Header Ads Widget

Satu Permenungan IMAN KATOLIK; Pentekosten Dan Kisah Berbahasa Kita


Pentekosten dan Kisah Berbahasa Kita



-satu perenungan di hari Pentekosten-


“...Dengan lidah kita memuji Tuhan, Bapa kita; dan dengan lidah kita mengutuk manusia yang diciptakan menurut rupah Allah, dari mulut yang satu keluar berkat dan kutuk. Hal ini, saudara-saudaraku, tidak boleh terjadi demikian”

(Yakobus 3:9-10)



P. Kons Beo, SVD


Baca juga yang ini sangat menarik: Renungan Harian Katolik: KEHADIRAN YANG MEMBAWA KETEGUHAN HATI DAN HARAPAN IMAN

“Selama Masa Adven kita seperti orang-orang yang berkumpul di sekeliling ranjang, menunggu kelahiran. Tetapi kedatangan Tuhan bukan sekedar kelahiran seorang anak, melainkan datangnya sabda.

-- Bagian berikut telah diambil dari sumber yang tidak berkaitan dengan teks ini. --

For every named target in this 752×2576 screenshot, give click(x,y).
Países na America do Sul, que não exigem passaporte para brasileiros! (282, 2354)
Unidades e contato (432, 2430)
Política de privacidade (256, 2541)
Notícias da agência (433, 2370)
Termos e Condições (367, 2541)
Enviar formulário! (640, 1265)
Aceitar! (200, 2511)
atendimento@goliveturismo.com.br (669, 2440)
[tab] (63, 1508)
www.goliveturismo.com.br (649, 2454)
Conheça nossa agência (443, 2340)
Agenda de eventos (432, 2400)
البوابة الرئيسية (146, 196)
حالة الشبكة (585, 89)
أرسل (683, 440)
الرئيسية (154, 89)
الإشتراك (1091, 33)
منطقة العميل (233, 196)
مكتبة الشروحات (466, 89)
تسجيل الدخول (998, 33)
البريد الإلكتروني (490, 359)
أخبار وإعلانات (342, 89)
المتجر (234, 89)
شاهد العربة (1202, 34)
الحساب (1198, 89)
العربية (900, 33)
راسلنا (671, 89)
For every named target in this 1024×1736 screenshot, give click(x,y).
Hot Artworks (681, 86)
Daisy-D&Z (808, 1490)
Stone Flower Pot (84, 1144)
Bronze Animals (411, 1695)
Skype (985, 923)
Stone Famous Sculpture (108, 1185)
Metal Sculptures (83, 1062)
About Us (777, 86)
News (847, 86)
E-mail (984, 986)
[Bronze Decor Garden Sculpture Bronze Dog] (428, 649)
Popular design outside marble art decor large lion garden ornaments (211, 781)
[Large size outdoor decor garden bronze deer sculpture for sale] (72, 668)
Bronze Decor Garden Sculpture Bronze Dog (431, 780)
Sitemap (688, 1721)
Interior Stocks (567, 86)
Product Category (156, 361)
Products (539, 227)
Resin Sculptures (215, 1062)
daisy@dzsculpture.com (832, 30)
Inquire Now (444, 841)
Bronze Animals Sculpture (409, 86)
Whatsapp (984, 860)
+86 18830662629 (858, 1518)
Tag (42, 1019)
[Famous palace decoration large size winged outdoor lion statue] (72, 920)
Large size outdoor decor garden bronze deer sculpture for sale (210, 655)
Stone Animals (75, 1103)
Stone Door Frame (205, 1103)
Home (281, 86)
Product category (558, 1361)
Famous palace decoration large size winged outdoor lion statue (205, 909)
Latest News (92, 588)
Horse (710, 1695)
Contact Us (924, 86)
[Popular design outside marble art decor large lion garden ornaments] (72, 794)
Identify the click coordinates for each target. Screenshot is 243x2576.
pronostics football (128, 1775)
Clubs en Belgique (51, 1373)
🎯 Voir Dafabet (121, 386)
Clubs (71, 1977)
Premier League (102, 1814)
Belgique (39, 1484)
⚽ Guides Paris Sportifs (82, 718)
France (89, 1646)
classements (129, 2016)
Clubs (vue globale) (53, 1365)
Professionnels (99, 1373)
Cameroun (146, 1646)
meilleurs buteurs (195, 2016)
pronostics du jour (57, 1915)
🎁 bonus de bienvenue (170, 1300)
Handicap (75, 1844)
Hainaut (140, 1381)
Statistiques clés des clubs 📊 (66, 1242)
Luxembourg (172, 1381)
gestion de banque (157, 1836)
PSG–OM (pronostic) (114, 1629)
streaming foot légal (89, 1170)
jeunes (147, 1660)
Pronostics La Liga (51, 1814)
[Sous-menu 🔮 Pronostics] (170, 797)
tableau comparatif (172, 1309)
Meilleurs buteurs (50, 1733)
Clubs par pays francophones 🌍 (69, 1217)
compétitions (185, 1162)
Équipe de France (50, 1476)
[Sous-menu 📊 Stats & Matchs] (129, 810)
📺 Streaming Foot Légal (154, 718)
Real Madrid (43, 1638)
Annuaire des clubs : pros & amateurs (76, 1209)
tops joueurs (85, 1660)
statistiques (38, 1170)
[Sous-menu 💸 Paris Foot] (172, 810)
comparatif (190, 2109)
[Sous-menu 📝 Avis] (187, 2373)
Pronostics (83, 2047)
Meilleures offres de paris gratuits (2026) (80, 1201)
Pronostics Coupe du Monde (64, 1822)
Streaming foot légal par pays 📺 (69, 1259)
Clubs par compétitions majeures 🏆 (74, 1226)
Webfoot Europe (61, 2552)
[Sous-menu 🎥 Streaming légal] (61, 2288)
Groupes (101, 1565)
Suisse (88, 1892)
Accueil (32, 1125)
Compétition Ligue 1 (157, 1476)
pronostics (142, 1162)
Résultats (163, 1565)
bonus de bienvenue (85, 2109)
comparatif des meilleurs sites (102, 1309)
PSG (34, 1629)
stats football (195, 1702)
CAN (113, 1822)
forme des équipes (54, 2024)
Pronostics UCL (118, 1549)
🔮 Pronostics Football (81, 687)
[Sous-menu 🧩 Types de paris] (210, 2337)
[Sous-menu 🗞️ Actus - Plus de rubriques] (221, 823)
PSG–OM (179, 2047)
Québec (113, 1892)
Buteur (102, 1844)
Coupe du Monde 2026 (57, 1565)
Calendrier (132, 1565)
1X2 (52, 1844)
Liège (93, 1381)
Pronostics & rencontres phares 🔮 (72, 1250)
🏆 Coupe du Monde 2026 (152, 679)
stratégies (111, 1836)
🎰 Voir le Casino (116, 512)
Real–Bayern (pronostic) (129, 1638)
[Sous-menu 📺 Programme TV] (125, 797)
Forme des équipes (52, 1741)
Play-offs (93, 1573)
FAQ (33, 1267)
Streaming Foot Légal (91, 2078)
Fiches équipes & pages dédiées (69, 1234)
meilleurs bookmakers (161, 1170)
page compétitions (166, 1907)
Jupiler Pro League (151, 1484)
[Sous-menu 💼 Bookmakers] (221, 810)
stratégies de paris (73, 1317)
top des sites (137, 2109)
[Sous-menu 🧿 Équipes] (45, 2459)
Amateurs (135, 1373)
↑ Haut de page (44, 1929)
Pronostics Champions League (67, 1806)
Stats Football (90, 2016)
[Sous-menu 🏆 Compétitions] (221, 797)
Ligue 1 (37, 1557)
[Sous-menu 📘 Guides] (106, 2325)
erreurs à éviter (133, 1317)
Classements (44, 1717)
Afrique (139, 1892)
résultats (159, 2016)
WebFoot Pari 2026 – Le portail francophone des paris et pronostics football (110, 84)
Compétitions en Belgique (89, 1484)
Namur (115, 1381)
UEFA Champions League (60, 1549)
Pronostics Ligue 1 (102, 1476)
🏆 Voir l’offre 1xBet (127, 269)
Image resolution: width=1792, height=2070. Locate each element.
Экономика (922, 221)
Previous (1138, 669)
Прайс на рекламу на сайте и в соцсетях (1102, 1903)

Katakanlah kedatangan suatu bahasa…” Yesus, adalah Pribadi ilahi, Sabda yang berinkarnasi. “Firman yang telah menjadi Manusia dan diam di tengah-tengah kita.”

Hidup, Pribadi Yesus, dan seluruh peristiwa hidup Yesus terangkum dalam Kisah Berbahasa yang agung. Baik dalam bahasa lisan dalam segala pengajaranNya, maupun melalui bahasa tindak, sikap dan perbuatanNya.

Kisah agung berbahasa dalam Yesus itu, dalam tantanan manusiawi, membawa setiap manusia kepada dua hal mendasar. Pertama, untuk menyapa manusia untuk kembali sebagai citra Allah sendiri. Sebab itulah ‘bahasa Yesus adalah bahasa belaskasih, pengampunan, penerimaan, pemahaman, memanggil pulang.’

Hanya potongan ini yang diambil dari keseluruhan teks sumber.